The Cabinet by Un-su Kim, translated by Sean Lin Halbert (Angry Robot, £9.99)
Before bursting on to the international scene in 2019 with crime novel The Plotters, Un-su Kim won an award in South Korea for this, his first novel, in 2006. Cabinet 13 is where a bored office worker discovers hidden case studies of people known as “symptomers”. They display such unusual symptoms as hosting a tongue-eating lizard, growing a ginkgo tree on a finger, or falling asleep for years at a time. The studies were written by Professor Kwon over four decades. On his deathbed, he tasks his assistant with keeping the files hidden until such time as the symptomers may be recognised as humanity’s heirs – but there are sinister figures determined to exploit them. What begins as a rather whimsical set of stories turns into a much darker novel, raising issues of difference and acceptance, what people must do to survive, and what is truly monstrous.
Femlandia by Christina Dalcher (HarperCollins, £14.99)

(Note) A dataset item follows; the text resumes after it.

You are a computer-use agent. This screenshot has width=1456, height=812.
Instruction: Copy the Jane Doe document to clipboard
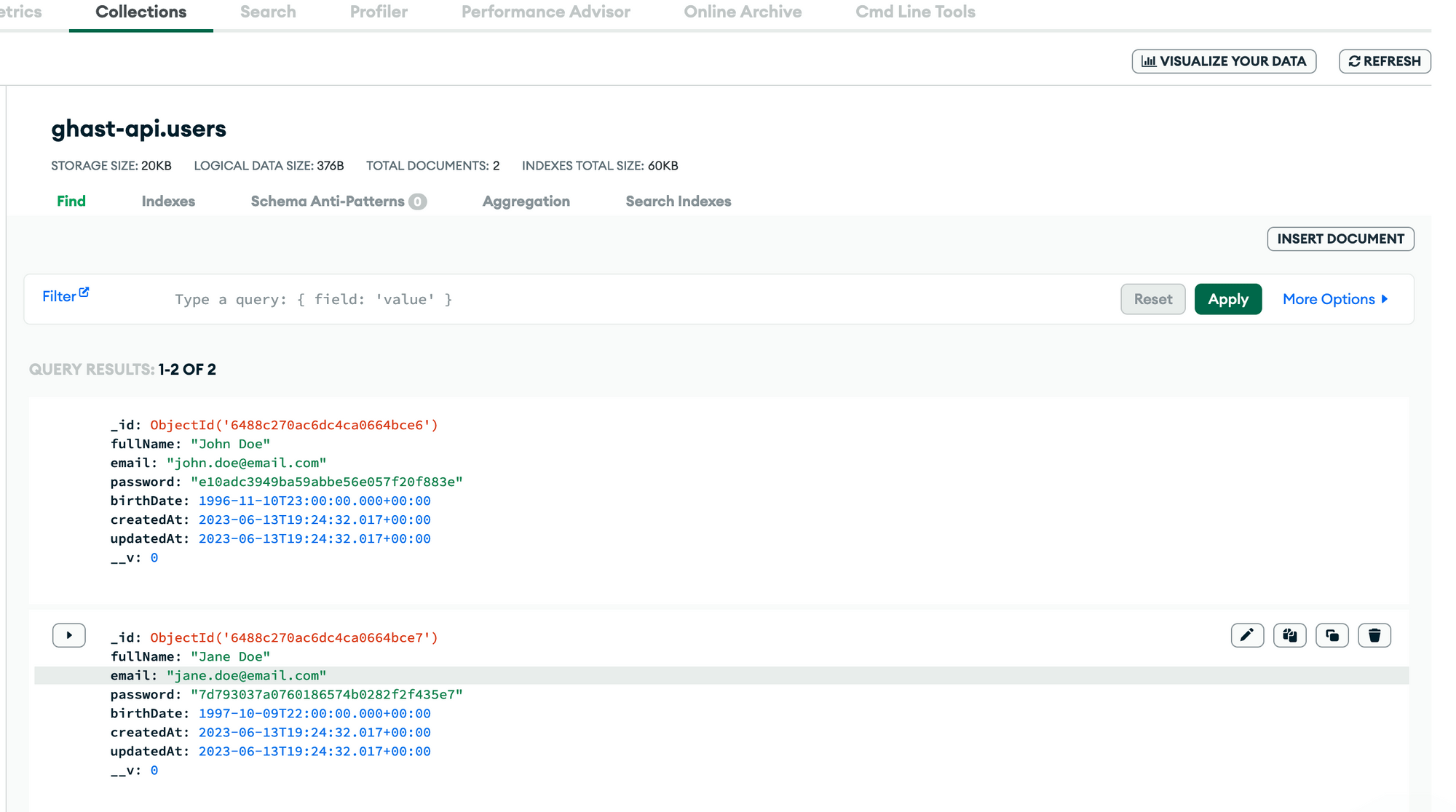[1289, 635]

Dalcher’s bestselling debut Vox was a feminist dystopia, but the villains of this story are women who take their desire to live free from male domination too far. In a very near future US suffering from catastrophic economic collapse, formerly wealthy Miranda is a destitute widow, soon to be made homeless. Her main concern is to keep her teenage daughter safe, and after a close escape from a gang of rapists, she overcomes her antipathy to radical feminism to seek shelter in Femlandia, a women-only commune founded by her estranged mother. As with most utopian communes, the reality has strayed far from the original intent, and Femlandia holds a sinister secret at its core. Dalcher is not a subtle writer, but she knows how to hit the emotional buttons; even if you see the twists coming, this is a compelling, fast-paced read.
When Things Get Dark edited by Ellen Datlow (Titan, £17.99)
In a new collection of short stories inspired by Shirley Jackson, Carmen Maria Machado references without ever naming the “cup of stars” from The Haunting of Hill House for a powerfully suggestive story about childhood abuse and memory. Elizabeth Hand’s response to the same novel is a very different sort of haunted house story. John Langan seems to have taken his inspiration from Jackson’s gently humorous pieces about family life but injected a shot of horror. Other stories are equally memorable, but for me, the outstanding one is Skinder’s Veil, a breathtaking blend of fairytale, dream and reality by the incomparable Kelly Link.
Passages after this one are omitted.